Shortly after returning to Cleveland, Tom had the opportunity to hear a concert of classical Asian Indian drumming. He began to study Indian drumming and soon found himself hooked on the rich and varied musical culture of India. The end result was the development of an annual festival of Indian music -- the largest of its kind outside of India -- hosted by Tom for the past 27 years on this campus. The festival and the hundreds of multi-cultural performances that Tom brought to this campus over the years created a truly world-wide view of music for Cleveland State students and the citizens of Northern Ohio.
Tom was a tireless researcher who sparked similar interests in his students. Although he had an international reputation as a researcher, was the recipient of two Fulbright scholarships, and authored many dozens of publications and presentations, Tom never forgot that students come first. There are many CSU-trained musicians and public school teachers in the Greater Cleveland area who have published research or who have presented papers at important professional meetings because of Tom's encouragement and guidance.
Tom never lost his creativity and passion for learning. Those of us fortunate enough to spend time with him while he was in hospice found him writing poetry and working on his research materials gathered last summer while on his most recent Fulbright trip to India. He was a shining example and inspiration to all who value scholarship and the art of teaching. Cleveland State University and the community it serves are better places because Tom Tuttle called them home."
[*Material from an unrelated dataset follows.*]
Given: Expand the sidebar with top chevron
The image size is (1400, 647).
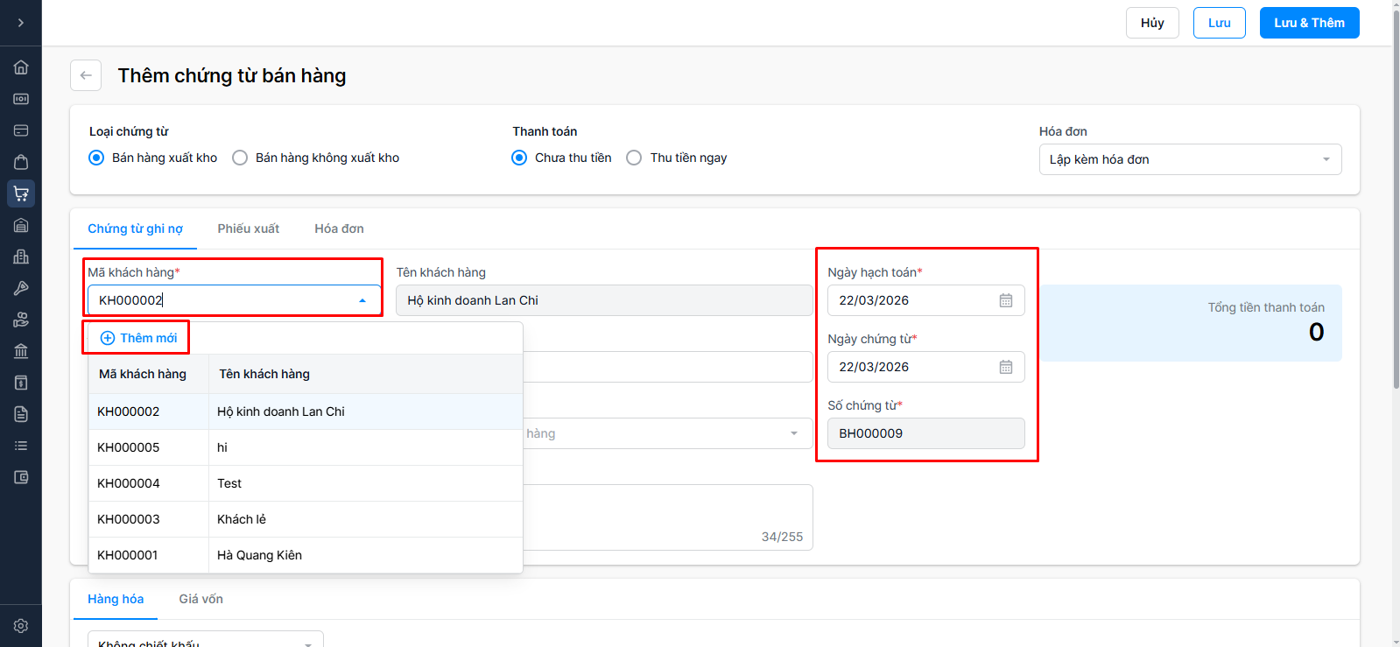Looking at the screenshot, I should pos(21,23).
Professor Sherwood Silliman delivered the Eulogy.
"Professor Joe Egar died of a stroke on June 25, 2000 in Lake Forest, California, while visiting his daughter's family. Joe was 70 years old. He was born and raised in Jacksonville, Florida, and received his bachelor's degree from the University of Oklahoma in 1952 and his doctorate in Geophysics from Texas A&M University in 1959. After field research in geophysics and work on one of the earliest computers, Joe settled on the career of mathematics professor. He taught at Marietta College, The University of Oklahoma, Ball State University, The University of Akron and, beginning in 1966, Cleveland State University.
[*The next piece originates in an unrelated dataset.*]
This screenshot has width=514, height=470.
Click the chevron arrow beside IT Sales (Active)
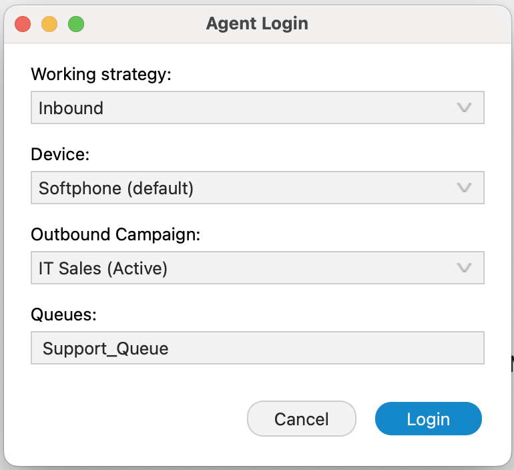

Joe was an Honorary Research Fellow at the University of Birmingham in England and was a visiting scholar at Hatfield Polytechnic Institute there. He also spent a year as a visiting professor at Rose-Hulman Institute of Technology in Terre Haute, Indiana. He held professional memberships in Sigma Xi, a scientific society, the Mathematical Association of America, and Tau Beta Pi, an engineering society. His background was extremely broad in mathematics, science, and engineering.
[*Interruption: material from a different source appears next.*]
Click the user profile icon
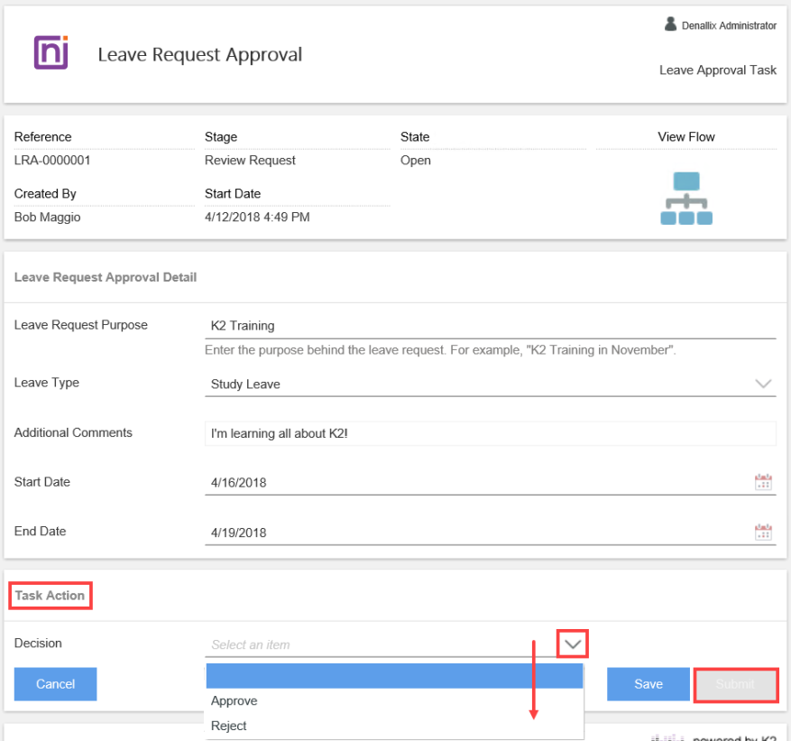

Joe was an excellent teacher and extremely knowledgeable in many areas of applied mathematics. Over the years he consistently demanded a high standard of performance from his students. He had the reputation of being a tough, but eminently fair teacher. And he was funny. His classroom was a very lively place. Upon leaving Rose Hulman Institute after his year there, his students presented him with a bound copy of the wit and wisdom of Joe Egar -- items they'd collected over the year.
In terms of math education issues, he was often ahead of the curve. In the 1970s he and two other faculty changed the way we taught our calculus to a mastery-learning, self-paced approach for all our students. This turned out to be very successful and CSU was invited to present this approach at a national engineering education conference at Rensselaer Polytechnic Institute. Joe's talk was a highlight of that conference. Eventually, we moved away from this approach because the faculty complained of the heavy workload required.
Joe was a key member of the Math Department's Enrichment Program in Calculus -- EPIC -- a program to help mostly minority students excel in their calculus courses. He was the main reason this program was expanded to include pre-calculus students as well. This program began in 1988 and is one of the longest running programs like it in the country. It was featured on a three hour long nationwide video telecast in 1992.
Joe was also an early member of the Mathematicians and Education Reform Network, an organization of mathematicians working on effective reform from kindergarten through graduate school. Through his work on PROMISE, a program in Math, Information, Science, and Engineering, students were given scholarships to follow technical careers.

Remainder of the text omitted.